1972 Fiat 500L

The Nuova 500 was a staple of the Italian motorways from the late 1950s through the 1970s. With its simple design, small footprint and clever use of space, it provided freedom to the masses with asking little in return. Today, there are still plenty on the roads, both in Italy and abroad and have amassed a loyal following. Part of its legacy is its modern day interpretation, the "Nuova" Nuova 500, if you will. While it has had slightly disappointing sales in the US market, it has relaunched the Fiat brand and reintroduced the fun of Italian motoring to a new generation of Americans.

This particular 1972 500L was one of those cars that caught my eye. It's stance, contrasting wheels and subtle modifications make this a tasty little number. It's stance gives the suggestion that it's ready to pounce at any minute.

1972 Fiat 500L

This 1972 Fiat 500L was imported from Italy about 7 years ago.
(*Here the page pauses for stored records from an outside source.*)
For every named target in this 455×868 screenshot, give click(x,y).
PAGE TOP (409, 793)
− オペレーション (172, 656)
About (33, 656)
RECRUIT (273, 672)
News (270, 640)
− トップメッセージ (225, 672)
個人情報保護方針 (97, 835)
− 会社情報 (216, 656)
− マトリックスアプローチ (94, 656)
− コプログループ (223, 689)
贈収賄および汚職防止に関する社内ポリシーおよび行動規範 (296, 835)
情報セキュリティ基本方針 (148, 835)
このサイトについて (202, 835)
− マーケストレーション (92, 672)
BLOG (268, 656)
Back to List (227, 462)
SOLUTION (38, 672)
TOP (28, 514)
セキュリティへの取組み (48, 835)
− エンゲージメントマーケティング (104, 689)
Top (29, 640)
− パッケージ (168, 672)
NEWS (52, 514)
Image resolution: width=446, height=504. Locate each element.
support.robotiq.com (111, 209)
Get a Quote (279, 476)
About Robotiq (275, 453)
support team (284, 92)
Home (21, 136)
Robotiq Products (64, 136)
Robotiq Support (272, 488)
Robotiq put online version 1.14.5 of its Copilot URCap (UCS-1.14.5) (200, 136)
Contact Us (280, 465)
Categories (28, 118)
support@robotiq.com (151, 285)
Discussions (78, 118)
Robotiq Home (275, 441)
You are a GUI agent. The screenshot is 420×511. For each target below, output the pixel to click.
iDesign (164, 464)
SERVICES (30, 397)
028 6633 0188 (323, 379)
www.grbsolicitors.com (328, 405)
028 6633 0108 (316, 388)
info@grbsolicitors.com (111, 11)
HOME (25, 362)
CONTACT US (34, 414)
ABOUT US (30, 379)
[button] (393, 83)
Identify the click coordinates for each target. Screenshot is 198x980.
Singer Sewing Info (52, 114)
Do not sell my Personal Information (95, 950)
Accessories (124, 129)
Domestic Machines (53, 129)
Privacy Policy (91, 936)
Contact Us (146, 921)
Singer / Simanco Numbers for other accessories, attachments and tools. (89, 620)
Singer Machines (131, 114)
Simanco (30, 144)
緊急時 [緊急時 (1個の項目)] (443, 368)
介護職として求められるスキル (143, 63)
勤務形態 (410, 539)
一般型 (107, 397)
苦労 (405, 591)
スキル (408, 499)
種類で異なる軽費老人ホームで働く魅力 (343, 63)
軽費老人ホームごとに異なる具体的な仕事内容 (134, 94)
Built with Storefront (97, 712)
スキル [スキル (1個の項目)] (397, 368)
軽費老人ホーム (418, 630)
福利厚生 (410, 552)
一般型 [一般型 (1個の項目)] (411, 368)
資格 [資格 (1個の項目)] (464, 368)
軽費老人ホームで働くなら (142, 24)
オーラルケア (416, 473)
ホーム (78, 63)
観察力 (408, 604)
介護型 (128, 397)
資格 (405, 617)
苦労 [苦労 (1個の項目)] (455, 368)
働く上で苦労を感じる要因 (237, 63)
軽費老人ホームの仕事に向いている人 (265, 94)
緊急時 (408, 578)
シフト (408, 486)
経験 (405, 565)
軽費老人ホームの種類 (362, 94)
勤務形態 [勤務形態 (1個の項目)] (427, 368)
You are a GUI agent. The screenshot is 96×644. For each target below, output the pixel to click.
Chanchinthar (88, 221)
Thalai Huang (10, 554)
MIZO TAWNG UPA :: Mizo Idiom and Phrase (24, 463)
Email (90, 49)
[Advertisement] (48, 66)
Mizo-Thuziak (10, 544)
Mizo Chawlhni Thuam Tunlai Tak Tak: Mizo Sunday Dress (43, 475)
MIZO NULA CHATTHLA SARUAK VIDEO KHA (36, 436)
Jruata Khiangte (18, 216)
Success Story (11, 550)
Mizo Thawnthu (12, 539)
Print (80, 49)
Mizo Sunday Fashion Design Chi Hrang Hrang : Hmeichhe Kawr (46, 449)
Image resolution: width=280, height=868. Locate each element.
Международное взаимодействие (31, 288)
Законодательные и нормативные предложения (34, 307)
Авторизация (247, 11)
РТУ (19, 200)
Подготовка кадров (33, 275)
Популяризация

Fully restored with new 650cc engine and transmission, new wheels including tubes and tires about 1 year ago, Abarth steering wheel and shift knob, Giannini oil pan, electronic ignition, new top, new interior and much more.
Odometer shows 49,049 kilometers. The car runs very good, good engine and transmission, good brakes. Just a good strong little Cinquecento. Everything works with the exception of the fuel gauge. Inspections are welcome. I actually encourage inspections since this vehicle is being sold as is with no warranty stated or implied. I am not a dealer and am describing this car as best as i can. I am very conservative with my descriptions as you can see from my feedback. If you plan on driving or inspecting this vehicle please do so before bidding. Clear N.J title in hand.

These 500s are great little cars, cheap to run, easy on gas and elicit more stares than most Ferraris and Lamborghinis. Within the last half year, I've seen similar 500s range anywhere from $6,000 up to $12,000 and a little beyond, depending on condition. Most solid 500s in good condition, such as this, settle in around $8,000 to $10,000. This is a small price to pay for what amounts to one of the most legendary motors of the last century.